*BRANO FORNITO*:
***

Appena Irsay licenzia il quarterback, suona il telefono di Manning, come è abbastanza prevedibile. Dall’altra parte ci sono i Seahawks, che vivacchiano nella NFC West, di gran lunga la peggiore division della lega. Pete Carroll, che da due anni guida gli ‘Hawks, invita Peyton a fare un giro a nord-ovest.
L’amore per la privacy di Manning ci vieta di sapere cosa i due si siano detti, le ipotesi per cui il 18 non vada nemmeno a Seattle a parlare sono principalmente due: il tempo (piove sempre, lui è abituato a giocare al coperto) e le conoscenze (Peyton non conosce nessuno nello staff di Seattle – ipotesi parzialmente confutata da Carl Smith, coach dei quarterback a New Orleans con Jim Mora).
I Seahawks non si disperano: al draft prendono un ragazzino che ha frequentato il QB camp di Peyton e che lo vede come grande fonte di ispirazione, Russell Wilson. Si fanno mandare Marshawn Lynch da Buffalo e scelgono Bruce Irvin e Bobby Wagner. Vinceranno il Super Bowl nel 2013 e lo sfioreranno nel 2014 Saranno una dinastia.

***

Copia dal brano su Peyton Manning e i Seahawks tutto il testo che va da "Appena Irsay licenzia" giù fino a "giro a nord-ovest.".

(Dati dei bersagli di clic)
***

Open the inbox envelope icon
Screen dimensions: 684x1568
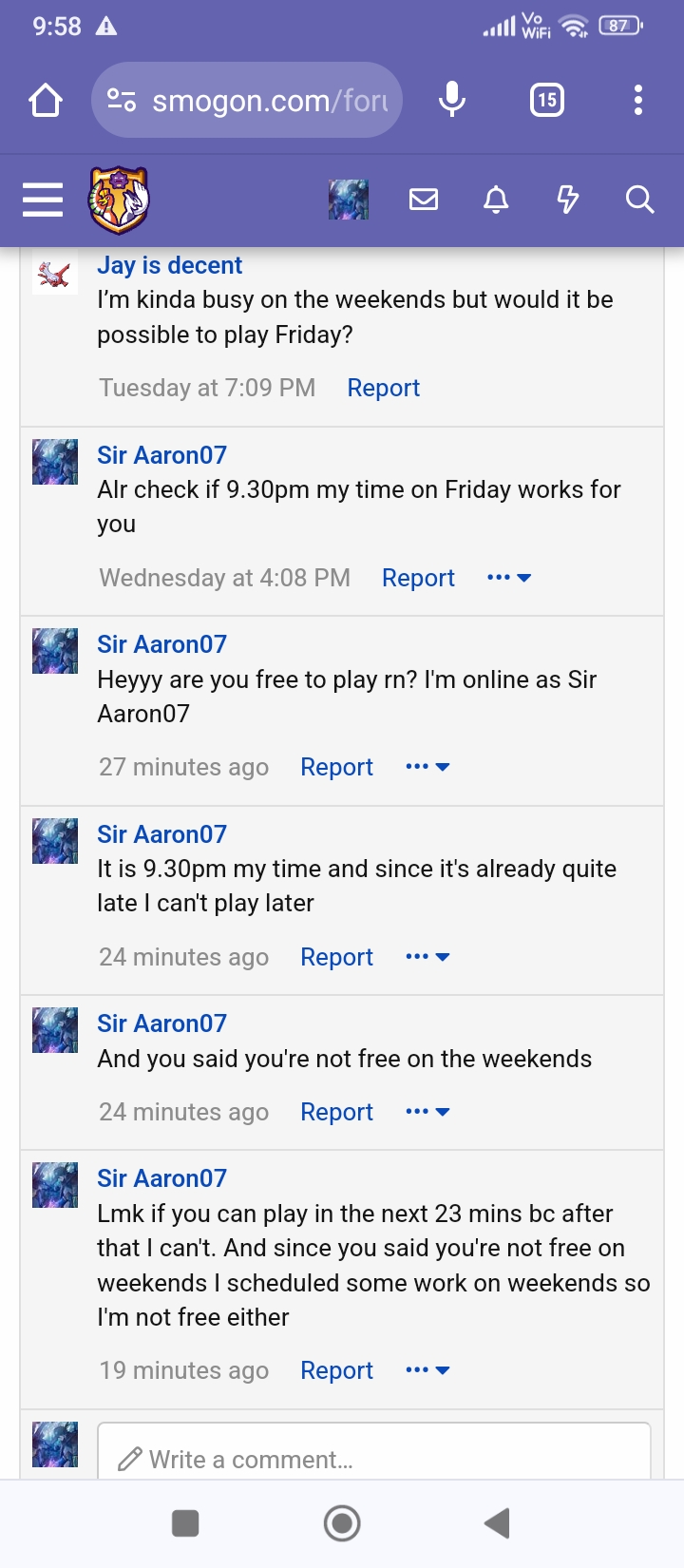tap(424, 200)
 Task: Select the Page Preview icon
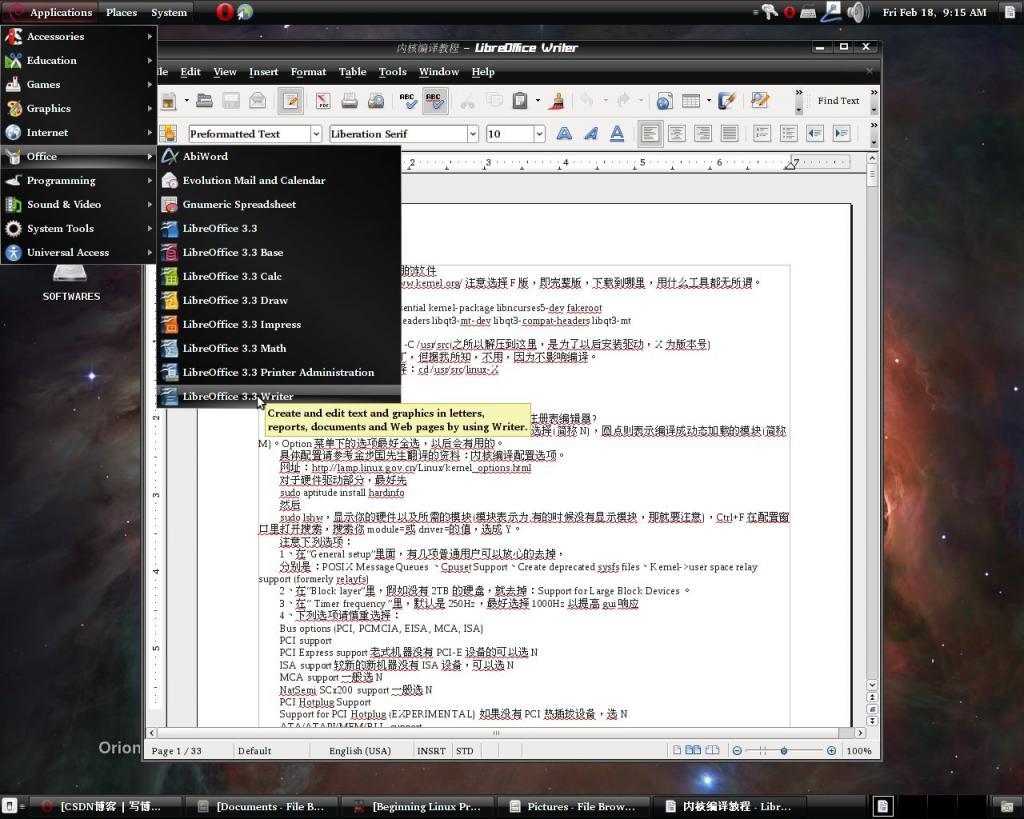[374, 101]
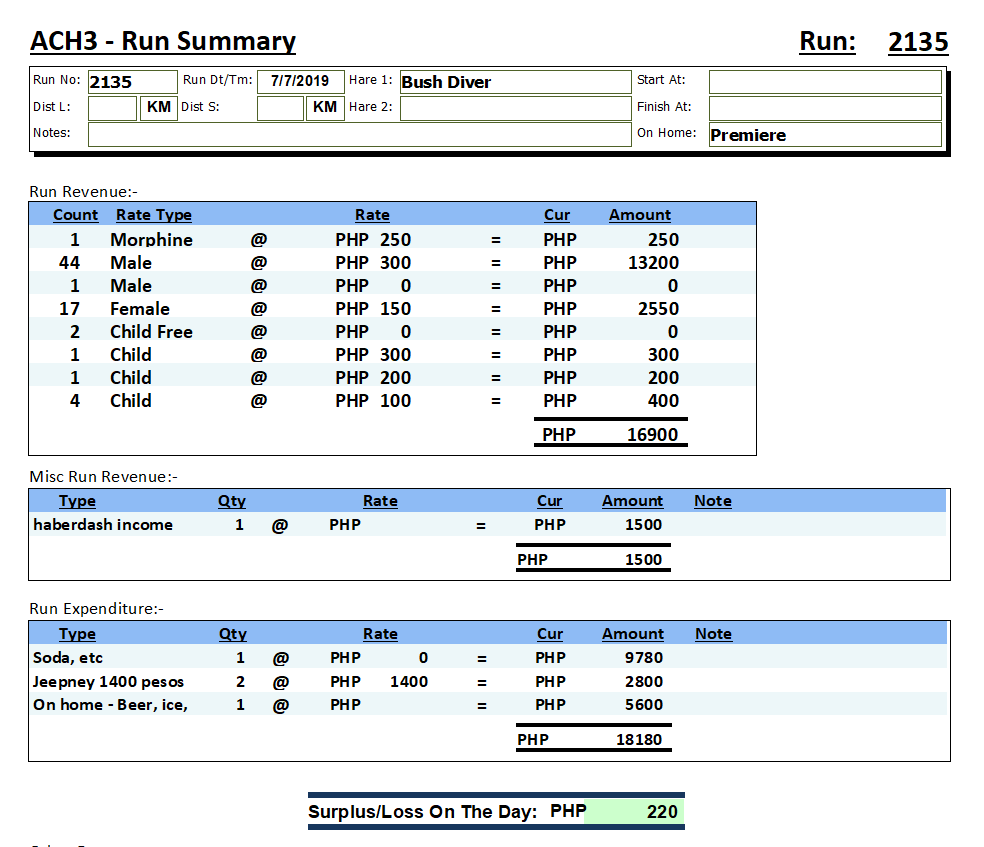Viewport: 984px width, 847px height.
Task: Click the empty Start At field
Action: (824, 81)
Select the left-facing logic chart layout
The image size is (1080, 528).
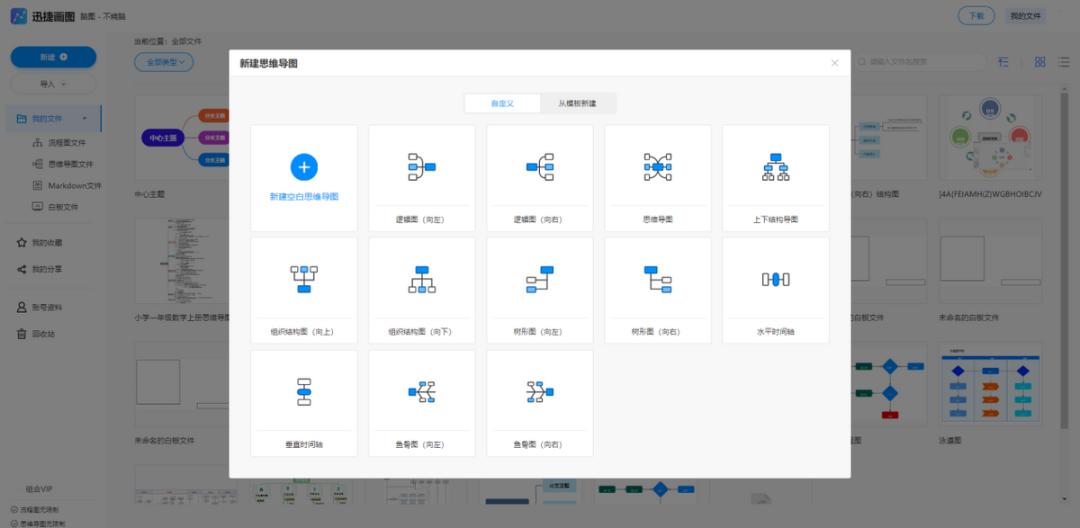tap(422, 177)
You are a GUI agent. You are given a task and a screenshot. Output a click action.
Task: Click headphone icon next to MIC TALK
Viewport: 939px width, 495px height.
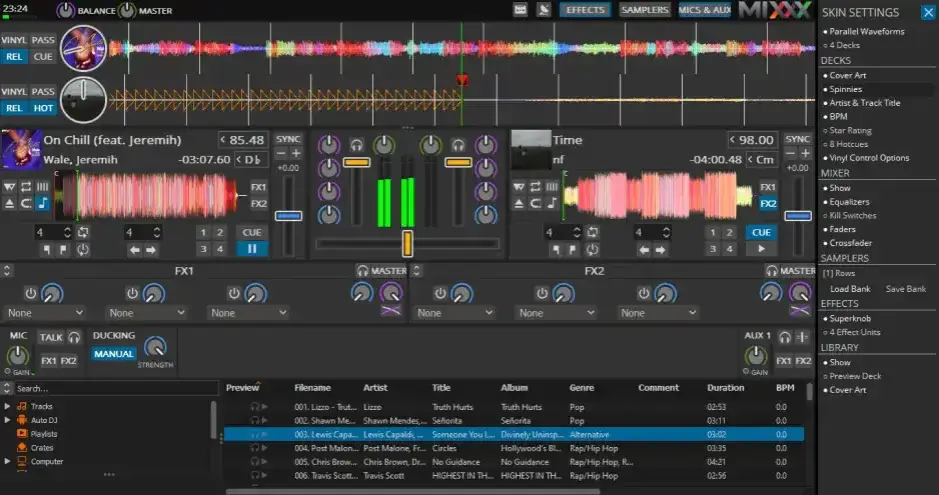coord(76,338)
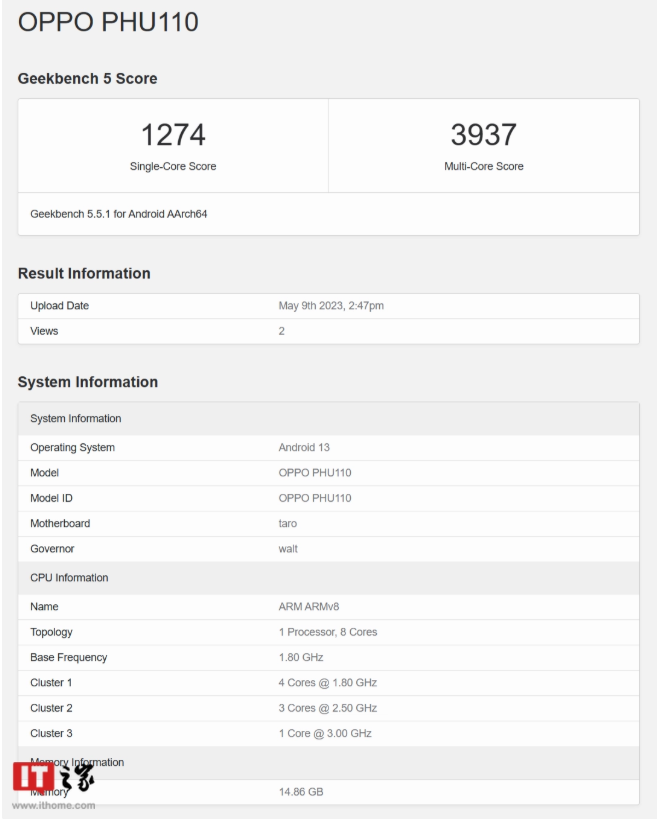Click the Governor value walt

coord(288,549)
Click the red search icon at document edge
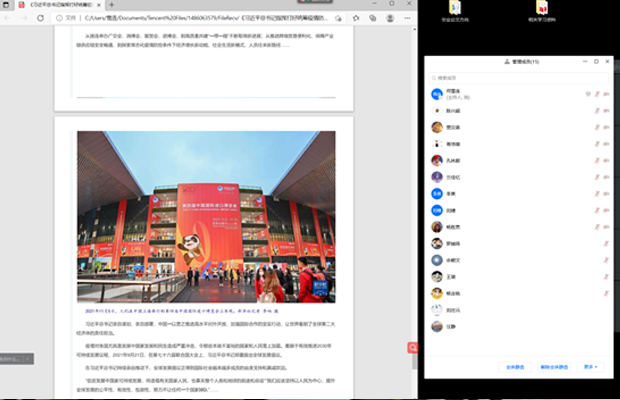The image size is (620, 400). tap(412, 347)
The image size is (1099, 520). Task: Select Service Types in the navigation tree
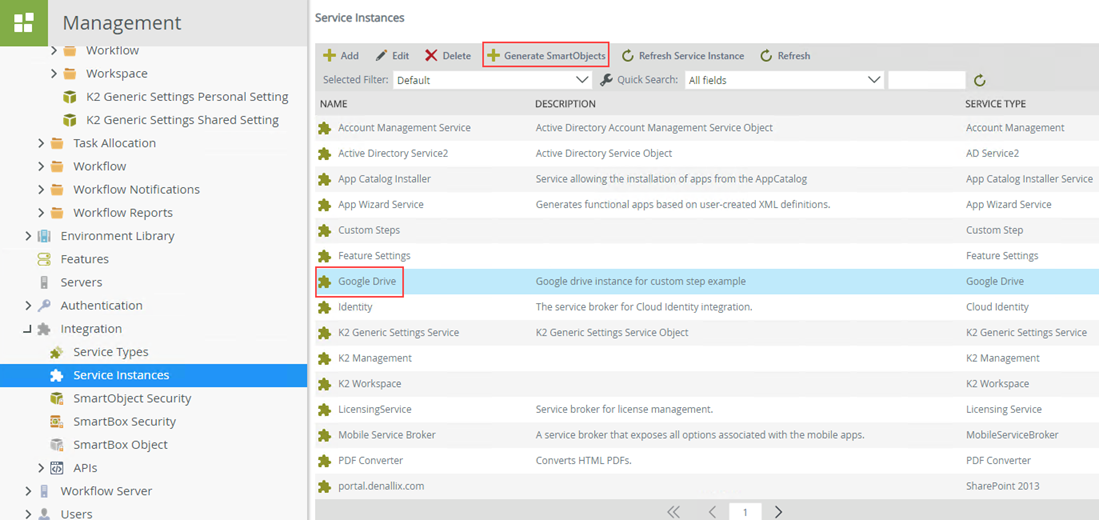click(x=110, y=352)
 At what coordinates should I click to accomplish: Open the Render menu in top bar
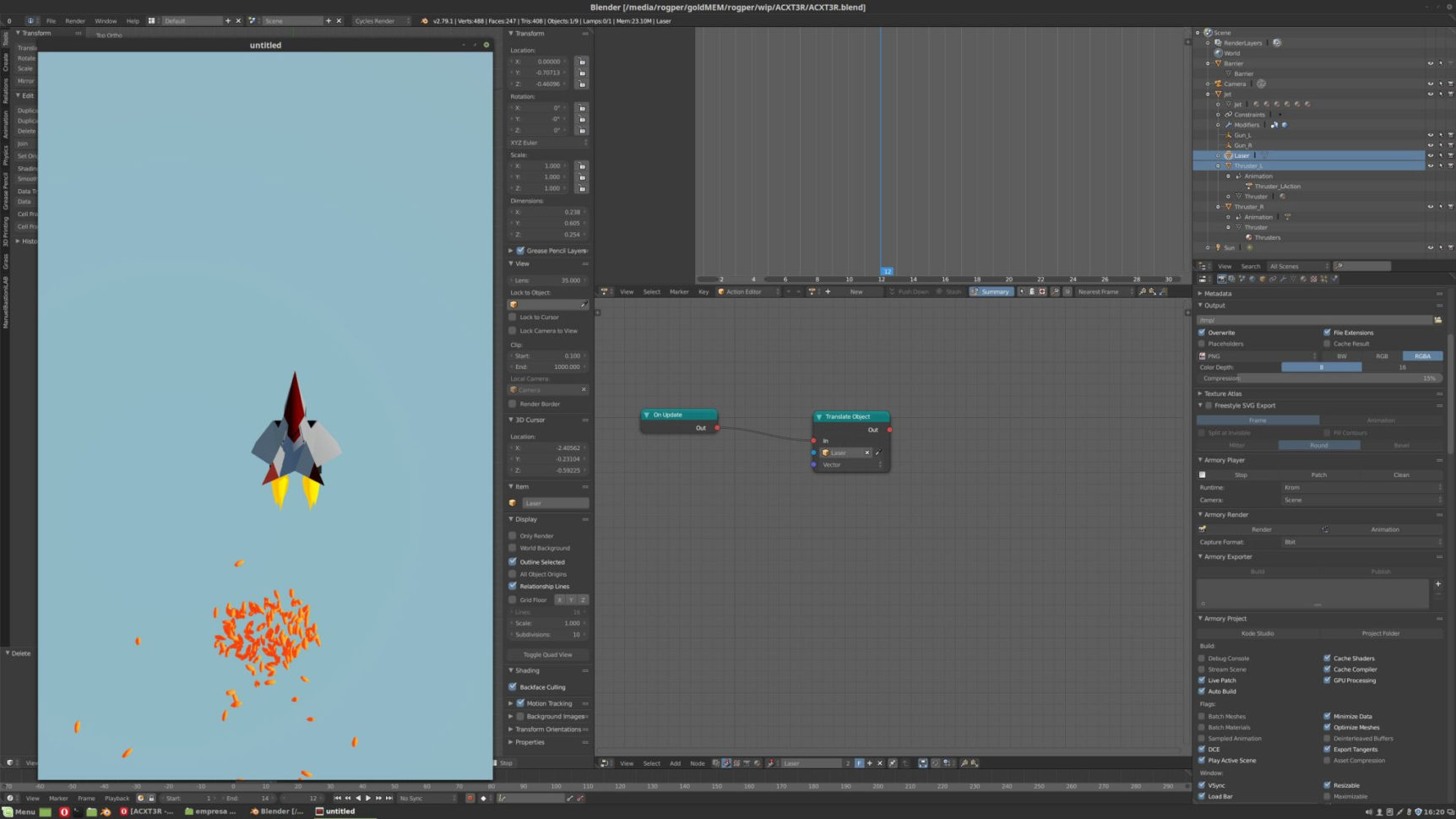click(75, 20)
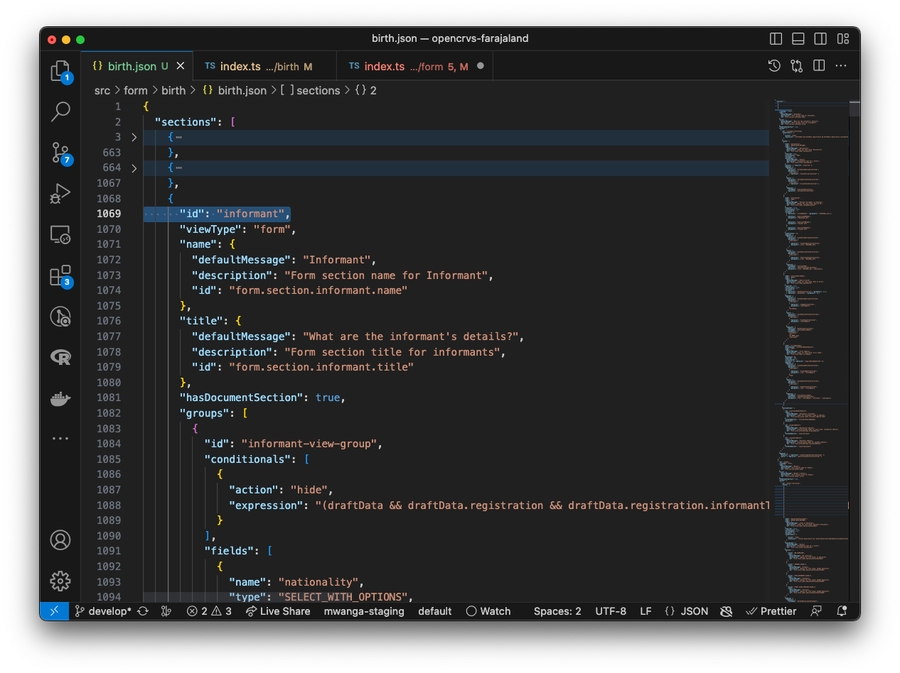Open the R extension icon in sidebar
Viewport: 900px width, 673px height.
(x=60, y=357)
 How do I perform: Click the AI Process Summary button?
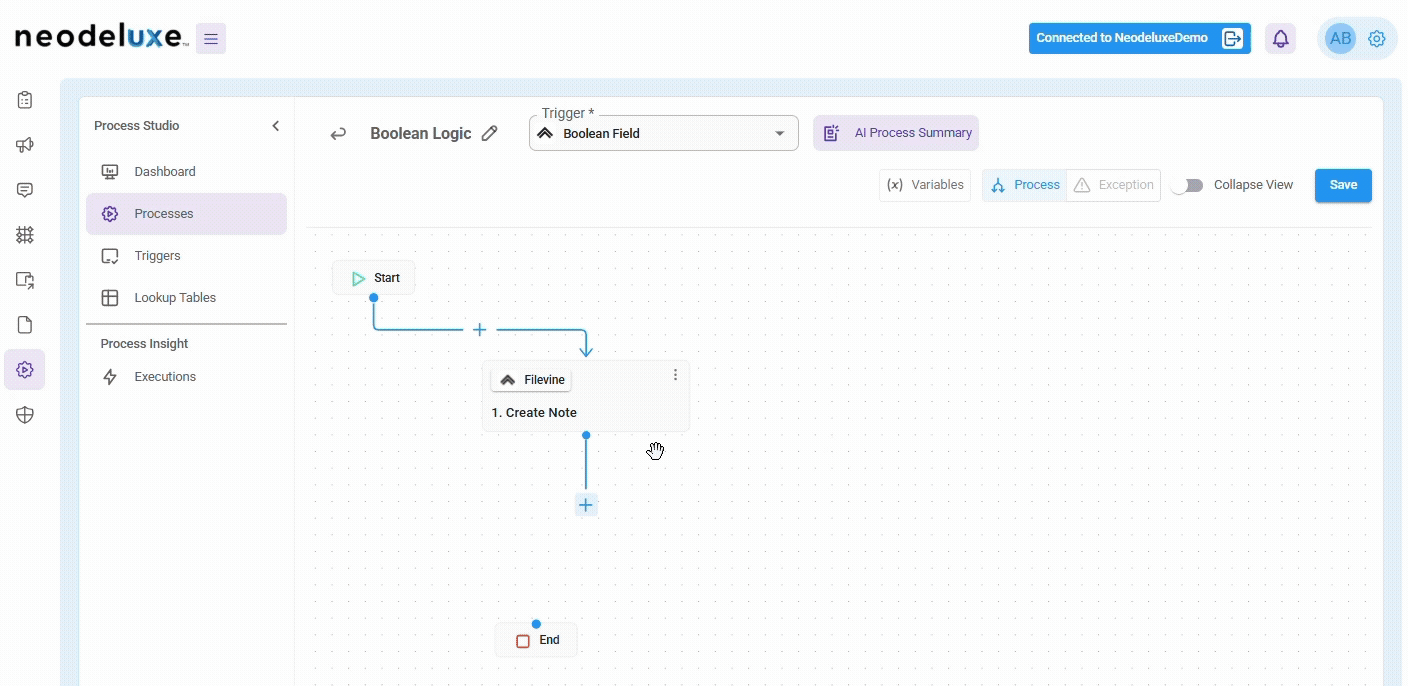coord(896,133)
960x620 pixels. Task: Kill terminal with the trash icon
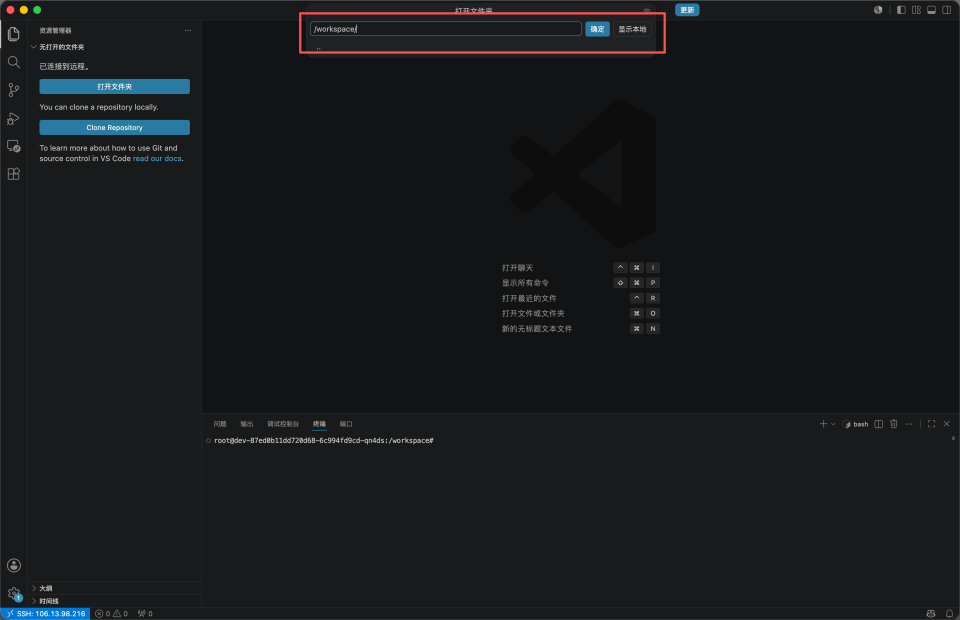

***

*RISULTATO CORRETTO*:
Appena Irsay licenzia il quarterback, suona il telefono di Manning, come è abbastanza prevedibile. Dall’altra parte ci sono i Seahawks, che vivacchiano nella NFC West, di gran lunga la peggiore division della lega. Pete Carroll, che da due anni guida gli ‘Hawks, invita Peyton a fare un giro a nord-ovest.